From the comments there, this is a pretty good article on why neither volatile, nor anything else in C or C++, necessarily does what people want it to in the multithreaded context: http://www.aristeia.com/Papers/DDJ_Jul_Aug_2004_revised.pdf
Third, avoid using a lazily-initialized Singleton unless
you really need it. The classic Singleton implementation
is based on not initializing a resource until that
resource is requested. An alternative is to use eager
initialization instead, i.e., to initialize a resource at
the beginning of the program run.
I've personally never found the need for a lazy-loaded singleton and I expect the same to be true for most other software developers. This whole problem stems from the premature optimization of thinking lazy-loading something would be nifty.
Standard C and C++ do not have a memory model and do not support multi-threading at the language level. You have to rely on compiler-specific libraries/APIs, or C++0x (which has a memory model).
I don't see how to reconcile your dismissive comment with the fact this is clearly written in the context of the Linux kernel, where it is perfectly reasonable to talk about "the memory model", imposed by the kernel, not the language.

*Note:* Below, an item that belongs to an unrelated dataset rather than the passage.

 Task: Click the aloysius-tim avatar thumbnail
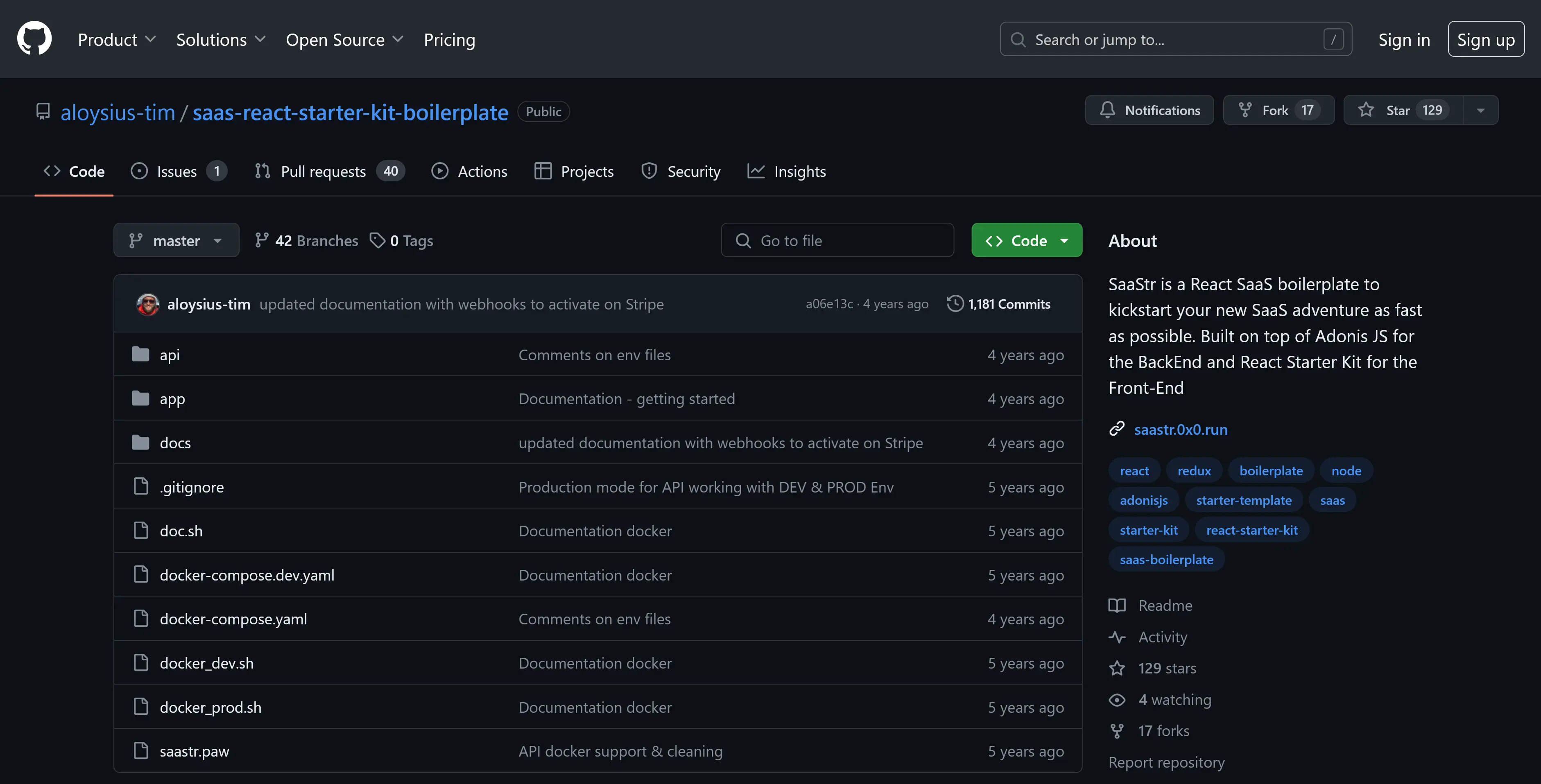click(148, 304)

Is there some way you mean to apply your comment to the article, or did you just assume it was a generalized comment about volatile?
I assume he's dismissing it because the article is several years old and it's the second article criticizing volatile to appear on the front page today, i.e., it wasn't posted because it's new or interesting, but because it's volatile witch hunt season.
The meaning of volatile keyword is not "do not optimize accesses to this variable". Rather, it's "this value may change at any time".
Let's say you have a variable that's used as a flag for communication between two threads. Protecting it with spin_locks inside a thread that checks the flag repeatedly inside a loop is not going to prevent compiler from optimizing that access away -- because as far as the compiler is concerned, value of that flag does not change inside that loop -- period.
It appears that the real recommendation of the article is to process shared data in special functions that access them by dereferencing a pointer. I don't see how that's more efficient/effective for simple cases like described above than declaring a volatile variable.
The particularly pernicious thing about this flaw in the most common implementation of double checked locking is that it seems like such a simple optimization to one of the most common programming patterns, the singleton.
The singleton is something which the majority of programmers understand vs realizing that the runtime can optimize reads and writes to memory by doing things which make sense in the context of one thread but break in multiple is something I'd only expect the top 10% (and that may be generous) of programmers to understand.
So having the complex part be an intuitive (but wrong) optimization to the easy bit is just a deadly combination.